## WORK REQUEST
Keeping every word in place, write out the entries that come next.

[[ RECORDED INFORMATION, beginning ]]

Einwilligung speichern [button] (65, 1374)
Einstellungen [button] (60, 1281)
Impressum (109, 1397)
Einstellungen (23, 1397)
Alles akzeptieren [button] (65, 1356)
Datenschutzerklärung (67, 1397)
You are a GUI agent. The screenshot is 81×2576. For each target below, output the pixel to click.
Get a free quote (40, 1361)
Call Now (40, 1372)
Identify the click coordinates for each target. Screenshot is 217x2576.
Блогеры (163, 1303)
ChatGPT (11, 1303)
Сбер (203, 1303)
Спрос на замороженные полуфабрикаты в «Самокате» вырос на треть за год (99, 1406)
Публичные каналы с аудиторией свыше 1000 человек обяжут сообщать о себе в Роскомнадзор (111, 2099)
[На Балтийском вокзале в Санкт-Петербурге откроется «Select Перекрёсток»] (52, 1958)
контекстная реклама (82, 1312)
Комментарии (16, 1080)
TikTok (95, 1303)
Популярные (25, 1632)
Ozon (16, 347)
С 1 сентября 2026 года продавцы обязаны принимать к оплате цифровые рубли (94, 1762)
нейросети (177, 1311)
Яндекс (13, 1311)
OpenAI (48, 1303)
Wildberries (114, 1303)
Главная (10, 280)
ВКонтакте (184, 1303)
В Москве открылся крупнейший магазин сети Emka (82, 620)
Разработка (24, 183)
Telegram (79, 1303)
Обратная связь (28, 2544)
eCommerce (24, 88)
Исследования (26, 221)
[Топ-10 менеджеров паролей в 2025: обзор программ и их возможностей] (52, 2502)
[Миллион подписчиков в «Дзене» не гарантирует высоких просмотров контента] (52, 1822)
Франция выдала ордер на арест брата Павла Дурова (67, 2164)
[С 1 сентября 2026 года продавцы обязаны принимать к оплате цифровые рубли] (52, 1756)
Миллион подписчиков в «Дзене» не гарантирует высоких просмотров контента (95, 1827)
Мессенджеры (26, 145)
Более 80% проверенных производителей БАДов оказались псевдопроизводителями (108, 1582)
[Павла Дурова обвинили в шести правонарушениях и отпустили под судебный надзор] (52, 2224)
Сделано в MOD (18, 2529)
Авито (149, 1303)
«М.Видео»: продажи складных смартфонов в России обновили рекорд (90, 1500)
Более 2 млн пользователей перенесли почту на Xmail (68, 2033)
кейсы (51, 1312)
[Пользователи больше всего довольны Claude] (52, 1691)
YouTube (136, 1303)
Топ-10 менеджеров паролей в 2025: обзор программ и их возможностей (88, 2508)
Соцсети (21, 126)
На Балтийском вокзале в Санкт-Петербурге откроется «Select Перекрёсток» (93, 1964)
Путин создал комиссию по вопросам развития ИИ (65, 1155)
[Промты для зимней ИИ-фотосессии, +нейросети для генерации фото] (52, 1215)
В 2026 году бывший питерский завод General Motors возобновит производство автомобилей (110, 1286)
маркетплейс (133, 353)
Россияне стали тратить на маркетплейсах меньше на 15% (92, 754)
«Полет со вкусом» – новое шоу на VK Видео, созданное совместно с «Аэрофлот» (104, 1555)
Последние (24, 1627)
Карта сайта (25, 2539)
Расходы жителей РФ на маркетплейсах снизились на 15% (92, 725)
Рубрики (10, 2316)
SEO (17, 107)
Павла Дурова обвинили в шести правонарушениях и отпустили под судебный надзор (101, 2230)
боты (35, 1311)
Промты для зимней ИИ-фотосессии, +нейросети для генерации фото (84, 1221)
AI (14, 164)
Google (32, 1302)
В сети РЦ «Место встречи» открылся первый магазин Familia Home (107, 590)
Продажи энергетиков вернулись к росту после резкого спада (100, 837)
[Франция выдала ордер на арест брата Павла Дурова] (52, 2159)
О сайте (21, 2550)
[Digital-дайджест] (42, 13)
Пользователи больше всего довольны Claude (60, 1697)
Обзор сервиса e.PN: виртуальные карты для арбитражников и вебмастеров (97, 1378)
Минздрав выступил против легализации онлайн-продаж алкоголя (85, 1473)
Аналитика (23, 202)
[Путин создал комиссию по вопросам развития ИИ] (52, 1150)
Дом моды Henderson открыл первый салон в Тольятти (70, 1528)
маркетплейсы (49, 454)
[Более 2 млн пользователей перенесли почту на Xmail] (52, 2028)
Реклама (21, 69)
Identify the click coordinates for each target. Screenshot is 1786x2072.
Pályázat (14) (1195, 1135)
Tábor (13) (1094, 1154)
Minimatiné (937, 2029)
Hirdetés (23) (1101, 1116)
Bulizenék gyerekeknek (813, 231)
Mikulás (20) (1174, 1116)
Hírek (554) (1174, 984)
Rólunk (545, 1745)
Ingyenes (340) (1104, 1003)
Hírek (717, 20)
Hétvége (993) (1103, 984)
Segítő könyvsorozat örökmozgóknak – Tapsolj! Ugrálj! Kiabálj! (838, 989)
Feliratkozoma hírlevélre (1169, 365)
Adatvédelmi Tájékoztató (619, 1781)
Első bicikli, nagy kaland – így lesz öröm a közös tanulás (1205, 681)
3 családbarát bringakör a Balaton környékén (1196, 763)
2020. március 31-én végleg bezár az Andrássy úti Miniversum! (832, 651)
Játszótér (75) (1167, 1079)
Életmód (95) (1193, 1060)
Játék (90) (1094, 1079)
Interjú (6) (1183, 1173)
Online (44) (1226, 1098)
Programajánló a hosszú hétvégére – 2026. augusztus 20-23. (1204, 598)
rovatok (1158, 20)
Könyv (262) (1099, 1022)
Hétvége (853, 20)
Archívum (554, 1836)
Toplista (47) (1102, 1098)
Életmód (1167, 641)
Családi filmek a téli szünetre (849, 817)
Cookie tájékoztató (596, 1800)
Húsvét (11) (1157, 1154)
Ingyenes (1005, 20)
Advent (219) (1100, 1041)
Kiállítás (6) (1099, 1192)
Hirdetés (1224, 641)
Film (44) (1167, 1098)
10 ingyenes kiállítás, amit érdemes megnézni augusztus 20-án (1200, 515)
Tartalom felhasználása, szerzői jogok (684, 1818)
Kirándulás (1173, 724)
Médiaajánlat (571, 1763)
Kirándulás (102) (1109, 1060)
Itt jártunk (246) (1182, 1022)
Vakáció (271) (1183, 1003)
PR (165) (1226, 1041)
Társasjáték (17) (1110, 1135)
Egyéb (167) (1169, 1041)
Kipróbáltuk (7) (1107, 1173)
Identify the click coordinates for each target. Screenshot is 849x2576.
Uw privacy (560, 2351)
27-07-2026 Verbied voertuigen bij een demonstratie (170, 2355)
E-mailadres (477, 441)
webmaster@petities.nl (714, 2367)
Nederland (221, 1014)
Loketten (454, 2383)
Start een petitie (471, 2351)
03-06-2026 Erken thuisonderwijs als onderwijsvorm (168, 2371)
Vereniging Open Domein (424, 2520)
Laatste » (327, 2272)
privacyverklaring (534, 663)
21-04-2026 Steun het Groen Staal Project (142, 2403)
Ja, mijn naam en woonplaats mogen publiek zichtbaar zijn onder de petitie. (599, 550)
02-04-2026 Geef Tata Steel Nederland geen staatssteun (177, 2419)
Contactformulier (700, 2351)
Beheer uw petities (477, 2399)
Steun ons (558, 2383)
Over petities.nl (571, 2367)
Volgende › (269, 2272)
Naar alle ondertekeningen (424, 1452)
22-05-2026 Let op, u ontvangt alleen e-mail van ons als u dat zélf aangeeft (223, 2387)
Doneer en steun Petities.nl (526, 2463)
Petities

[[ RECORDED INFORMATION, end ]]

## ANSWER TO THIS TASK
Einwilligung speichern [button] (65, 1374)
Einstellungen [button] (60, 1281)
Impressum (109, 1397)
Einstellungen (23, 1397)
Alles akzeptieren [button] (65, 1356)
Datenschutzerklärung (67, 1397)
You are a GUI agent. The screenshot is 81×2576. For each target below, output the pixel to click.
Get a free quote (40, 1361)
Call Now (40, 1372)
Identify the click coordinates for each target. Screenshot is 217x2576.
Блогеры (163, 1303)
ChatGPT (11, 1303)
Сбер (203, 1303)
Спрос на замороженные полуфабрикаты в «Самокате» вырос на треть за год (99, 1406)
Публичные каналы с аудиторией свыше 1000 человек обяжут сообщать о себе в Роскомнадзор (111, 2099)
[На Балтийском вокзале в Санкт-Петербурге откроется «Select Перекрёсток»] (52, 1958)
контекстная реклама (82, 1312)
Комментарии (16, 1080)
TikTok (95, 1303)
Популярные (25, 1632)
Ozon (16, 347)
С 1 сентября 2026 года продавцы обязаны принимать к оплате цифровые рубли (94, 1762)
нейросети (177, 1311)
Яндекс (13, 1311)
OpenAI (48, 1303)
Wildberries (114, 1303)
Главная (10, 280)
ВКонтакте (184, 1303)
В Москве открылся крупнейший магазин сети Emka (82, 620)
Разработка (24, 183)
Telegram (79, 1303)
Обратная связь (28, 2544)
eCommerce (24, 88)
Исследования (26, 221)
[Топ-10 менеджеров паролей в 2025: обзор программ и их возможностей] (52, 2502)
[Миллион подписчиков в «Дзене» не гарантирует высоких просмотров контента] (52, 1822)
Франция выдала ордер на арест брата Павла Дурова (67, 2164)
[С 1 сентября 2026 года продавцы обязаны принимать к оплате цифровые рубли] (52, 1756)
Миллион подписчиков в «Дзене» не гарантирует высоких просмотров контента (95, 1827)
Мессенджеры (26, 145)
Более 80% проверенных производителей БАДов оказались псевдопроизводителями (108, 1582)
[Павла Дурова обвинили в шести правонарушениях и отпустили под судебный надзор] (52, 2224)
Сделано в MOD (18, 2529)
Авито (149, 1303)
«М.Видео»: продажи складных смартфонов в России обновили рекорд (90, 1500)
Более 2 млн пользователей перенесли почту на Xmail (68, 2033)
кейсы (51, 1312)
[Пользователи больше всего довольны Claude] (52, 1691)
YouTube (136, 1303)
Топ-10 менеджеров паролей в 2025: обзор программ и их возможностей (88, 2508)
Соцсети (21, 126)
На Балтийском вокзале в Санкт-Петербурге откроется «Select Перекрёсток» (93, 1964)
Путин создал комиссию по вопросам развития ИИ (65, 1155)
[Промты для зимней ИИ-фотосессии, +нейросети для генерации фото] (52, 1215)
В 2026 году бывший питерский завод General Motors возобновит производство автомобилей (110, 1286)
маркетплейс (133, 353)
Россияне стали тратить на маркетплейсах меньше на 15% (92, 754)
«Полет со вкусом» – новое шоу на VK Видео, созданное совместно с «Аэрофлот» (104, 1555)
Последние (24, 1627)
Карта сайта (25, 2539)
Расходы жителей РФ на маркетплейсах снизились на 15% (92, 725)
Рубрики (10, 2316)
SEO (17, 107)
Павла Дурова обвинили в шести правонарушениях и отпустили под судебный надзор (101, 2230)
боты (35, 1311)
Промты для зимней ИИ-фотосессии, +нейросети для генерации фото (84, 1221)
AI (14, 164)
Google (32, 1302)
В сети РЦ «Место встречи» открылся первый магазин Familia Home (107, 590)
Продажи энергетиков вернулись к росту после резкого спада (100, 837)
[Франция выдала ордер на арест брата Павла Дурова] (52, 2159)
О сайте (21, 2550)
[Digital-дайджест] (42, 13)
Пользователи больше всего довольны Claude (60, 1697)
Обзор сервиса e.PN: виртуальные карты для арбитражников и вебмастеров (97, 1378)
Минздрав выступил против легализации онлайн-продаж алкоголя (85, 1473)
Аналитика (23, 202)
[Путин создал комиссию по вопросам развития ИИ] (52, 1150)
Дом моды Henderson открыл первый салон в Тольятти (70, 1528)
маркетплейсы (49, 454)
[Более 2 млн пользователей перенесли почту на Xmail] (52, 2028)
Реклама (21, 69)
Identify the click coordinates for each target. Screenshot is 1786x2072.
Pályázat (14) (1195, 1135)
Tábor (13) (1094, 1154)
Minimatiné (937, 2029)
Hirdetés (23) (1101, 1116)
Bulizenék gyerekeknek (813, 231)
Mikulás (20) (1174, 1116)
Hírek (554) (1174, 984)
Rólunk (545, 1745)
Ingyenes (340) (1104, 1003)
Hírek (717, 20)
Hétvége (993) (1103, 984)
Segítő könyvsorozat örökmozgóknak – Tapsolj! Ugrálj! Kiabálj! (838, 989)
Feliratkozoma hírlevélre (1169, 365)
Adatvédelmi Tájékoztató (619, 1781)
Első bicikli, nagy kaland – így lesz öröm a közös tanulás (1205, 681)
3 családbarát bringakör a Balaton környékén (1196, 763)
2020. március 31-én végleg bezár az Andrássy úti Miniversum! (832, 651)
Játszótér (75) (1167, 1079)
Életmód (95) (1193, 1060)
Játék (90) (1094, 1079)
Interjú (6) (1183, 1173)
Online (44) (1226, 1098)
Programajánló a hosszú hétvégére – 2026. augusztus 20-23. (1204, 598)
rovatok (1158, 20)
Könyv (262) (1099, 1022)
Hétvége (853, 20)
Archívum (554, 1836)
Toplista (47) (1102, 1098)
Életmód (1167, 641)
Családi filmek a téli szünetre (849, 817)
Cookie tájékoztató (596, 1800)
Húsvét (11) (1157, 1154)
Ingyenes (1005, 20)
Advent (219) (1100, 1041)
Kiállítás (6) (1099, 1192)
Hirdetés (1224, 641)
Film (44) (1167, 1098)
10 ingyenes kiállítás, amit érdemes megnézni augusztus 20-án (1200, 515)
Tartalom felhasználása, szerzői jogok (684, 1818)
Kirándulás (1173, 724)
Médiaajánlat (571, 1763)
Kirándulás (102) (1109, 1060)
Itt jártunk (246) (1182, 1022)
Vakáció (271) (1183, 1003)
PR (165) (1226, 1041)
Társasjáték (17) (1110, 1135)
Egyéb (167) (1169, 1041)
Kipróbáltuk (7) (1107, 1173)
Identify the click coordinates for each target. Screenshot is 849x2576.
Uw privacy (560, 2351)
27-07-2026 Verbied voertuigen bij een demonstratie (170, 2355)
E-mailadres (477, 441)
webmaster@petities.nl (714, 2367)
Nederland (221, 1014)
Loketten (454, 2383)
Start een petitie (471, 2351)
03-06-2026 Erken thuisonderwijs als onderwijsvorm (168, 2371)
Vereniging Open Domein (424, 2520)
Laatste » (327, 2272)
privacyverklaring (534, 663)
21-04-2026 Steun het Groen Staal Project (142, 2403)
Ja, mijn naam en woonplaats mogen publiek zichtbaar zijn onder de petitie. (599, 550)
02-04-2026 Geef Tata Steel Nederland geen staatssteun (177, 2419)
Contactformulier (700, 2351)
Beheer uw petities (477, 2399)
Steun ons (558, 2383)
Over petities.nl (571, 2367)
Volgende › (269, 2272)
Naar alle ondertekeningen (424, 1452)
22-05-2026 Let op, u ontvangt alleen e-mail van ons als u dat zélf aangeeft (223, 2387)
Doneer en steun Petities.nl (526, 2463)
Petities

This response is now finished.